Вообще же, в разговоре о трудовом воспитании как-то подозрительно много внимания уделяется прилагательному, хотя ключевое для человека, семьи, школы и страны здесь именно существительное.
Уровень воспитания человека все-таки зависит не от количества выпиленных им деталей, а от понимания, зачем он делает ту или иную вещь. Еще лучше сказать — для кого.
Подросток становится патриотом своей родины и гражданином своей страны не от того, что прослушает больше часов «Основ православной культуры» или правильно ответит на вопросы учителя в конце первосентябрьского урока о «любви к Отечеству». Куда важнее, чтобы беды и радости вокруг него стали частью личного эмоционального интереса. Проще говоря, нужно задеть школьника за живое, пока в нашем довольно циничном мире оно еще живо.
Хороший пример — акция «Дети вместо цветов», когда семьи школьников переводят деньги, которые обычно тратятся на первосентябрьские букеты, неизлечимо больным детям. Аналогично — потратить средства, предназначенные для дорогостоящего выпускного бала, на благотворительность.

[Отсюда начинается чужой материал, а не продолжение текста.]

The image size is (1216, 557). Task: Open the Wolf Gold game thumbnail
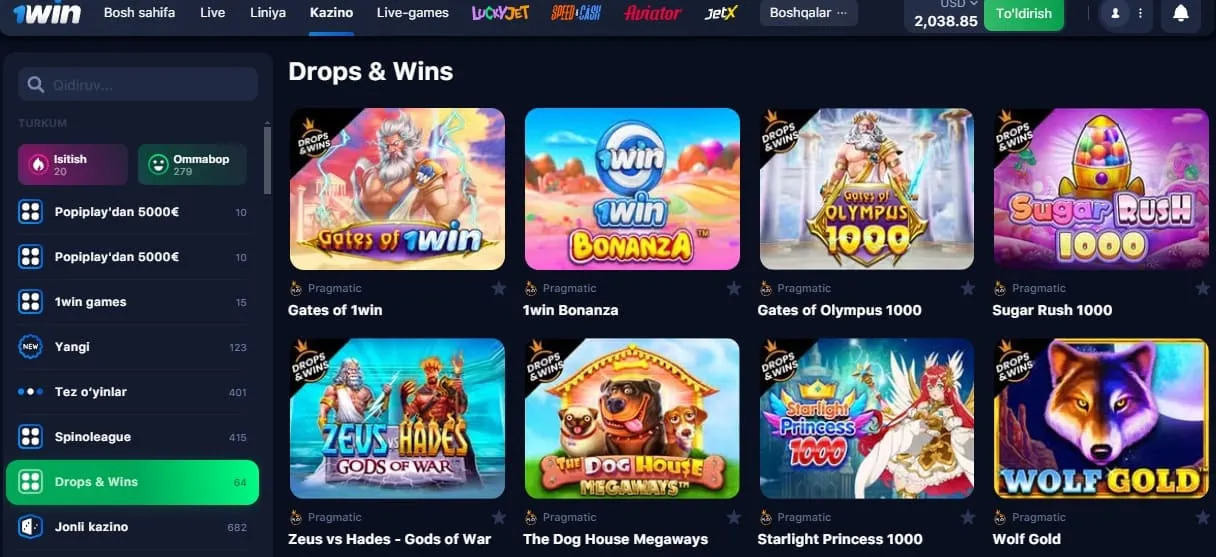tap(1101, 418)
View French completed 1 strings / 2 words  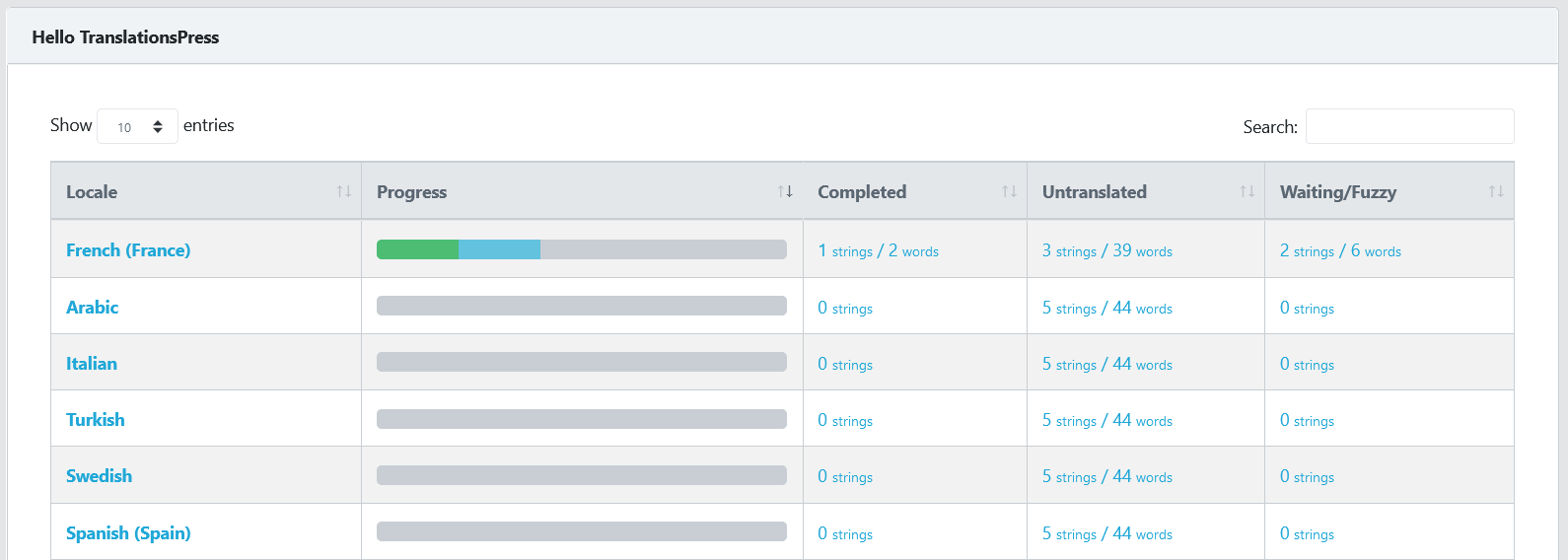[878, 250]
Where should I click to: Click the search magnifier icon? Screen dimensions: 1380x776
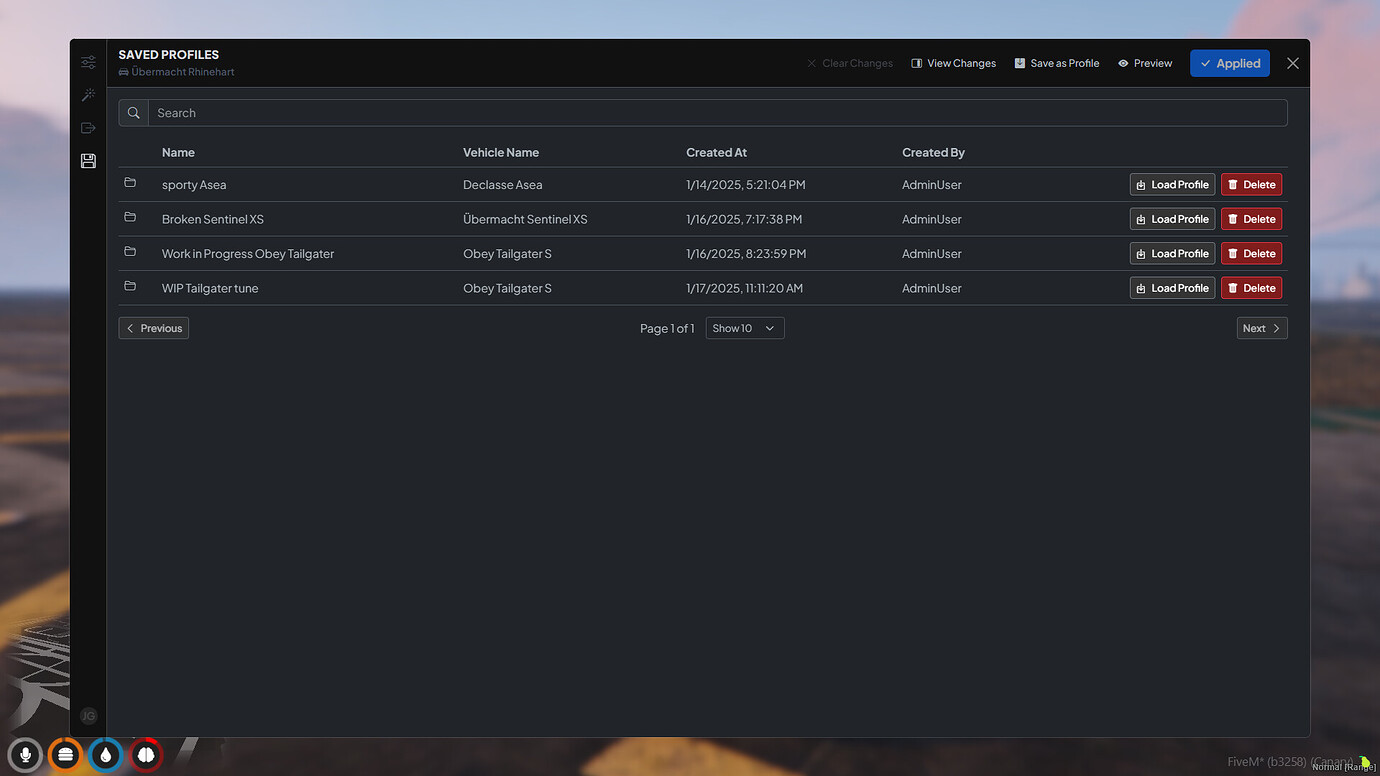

Если бы новый министр предложила, к примеру, вместо традиционных уроков труда привлекать детей к реальной помощи старикам, сиротам или инвалидам — у этой трудовой «повинности» появилось бы содержание, она перестала бы быть выхолощенной. А дети узнали бы, что такое забота о тех, кто слабее тебя. Одно дело — читать о благотворительности в интернете, другое — помочь конкретным людям.
Школа просто в силу времени, проводимого там подростком, — есть там специальные уроки воспитания или нет — социализирует детей и учит умению жить в системе. Воспитывает, когда дети видят, что учителя готовы за деньги или по приказу начальства подтасовать четвертные оценки. Воспитывает, когда учителя ругают их за то, что они пишут на своих страничках в соцсетях, — по сути, читают чужие дневники. Воспитывает, когда учитель совершает принципиальный поступок, даже если это обрекает его на определенные лишения.
Наше общество не первый год пребывает в поисках моральных основ в самых разных сферах жизни — от личной до геополитической, но всякий раз спотыкается о то, что не может преодолеть простое разделение на «своих» и «чужих».
Мы прекрасно, почти на массовом уровне освоили приемы критического мышления, блестяще подвергаем всё сомнению, как только речь заходит о действиях других, но отправляемся в блаженную негу незамечания, если начинается разговор о тех, с кем идентифицируем сами себя.
Так в людях воспитывается не просто конформизм, а формируется то самое «агрессивно-послушное большинство». Причем оно возникает не только в обществе в целом, но и в более маленьких сообществах, объединенных вокруг общей идеи или «любимой школы».
Как показывает скандал вокруг одной из лучших школ Москвы — 57-й, где, по словам бывших учеников, полтора десятилетия было известно о том, что один из учителей систематически вступал в отношения со старшеклассницами, но все молчали, урок рефлексии полезно было провести буквально в каждом учебном заведении страны.